Leaving Catterick Garrison – the Eastern Gateway to the Yorkshire Dales, the journey to Leyburn begins to work on you almost immediately. Head west along Range Road, passing the athletics track before starting the steady climb uphill. Forestry blocks line both sides of the road like a corridor, and with every rise the Garrison behind you quietly falls away.

Then the countryside opens up and begins to breathe.

Fields widen, hedges thin, and the sense of space grows with every mile. As you reach the top of the incline, where the road bends sharply to the right, the Dales open up right in front of you, suddenly and without warning. As you round the bend, the land reveals itself in full. To your left, the view stretches for miles out towards Leyburn; straight ahead, Wathgill rolls away below, with the high ground of Ellerton Moor rising quietly beyond. To your right, the open sweep of the training area runs out toward the horizon, wide, still, and expansive.

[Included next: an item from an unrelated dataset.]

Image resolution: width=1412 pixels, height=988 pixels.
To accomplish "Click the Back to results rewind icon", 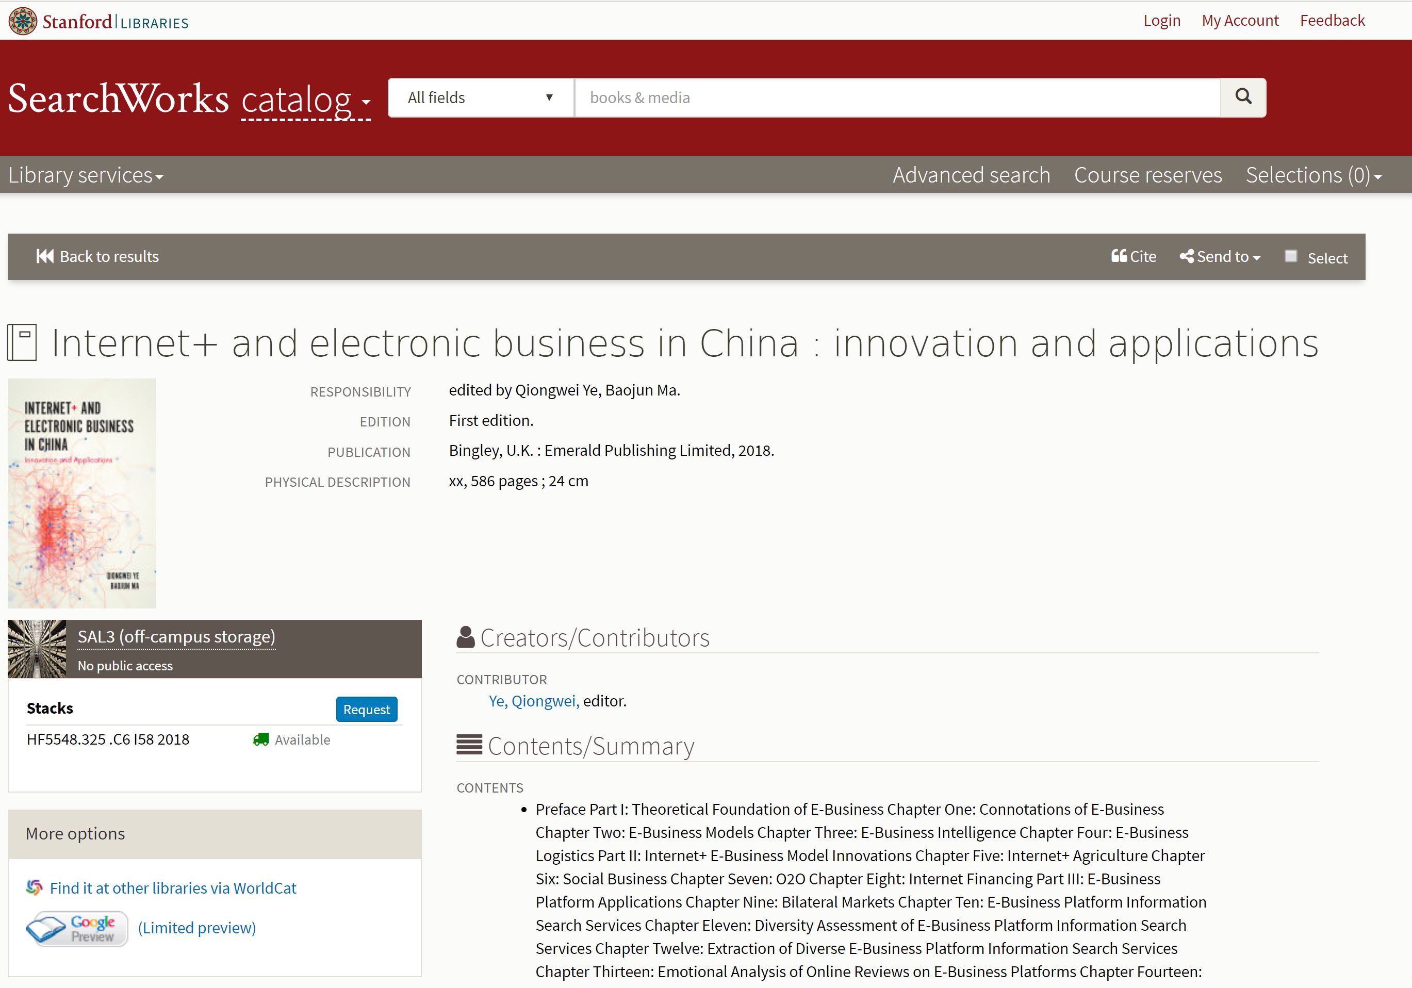I will 44,256.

It’s a moment that catches you off guard, even if you’ve driven it before. You ease off the accelerator without thinking, the road briefly becoming a balcony over the land, a place to pause, breathe, and take it in.

The descent from here feels unhurried. The road curves with the shape of the landscape rather than cutting through it, carrying you gently onward through open country and on through Bellerby, where stone houses and farmland sit comfortably side by side. By now, the noise and urgency of the Garrison feels a long way behind.

Leyburn reveals itself calmly. A proper market town with a wide, open centre, offering space to park, space to walk, space to linger. At the top end of the main car park stands a modest memorial to those who served in the First and Second World Wars. It’s easy to pass without ceremony, but it quietly sets the tone. This is a place that remembers.

From a veteran’s viewpoint, Leyburn works because it asks very little of you. You can grab a brew without fuss, sit for a while, or simply watch the town go about its business. Step beyond the streets and you’re quickly into open ground, long views, and the gentle pull of Wensleydale beyond. Town and landscape meet without friction.

Veterans Viewpoint isn’t about ticking places off a list. It’s about journeys that reset you. Sometimes that reset happens before you even arrive, easing off the accelerator at the top of a rise, as the land opens out and reminds you how much space there still is.

Leyburn does that quietly and very well.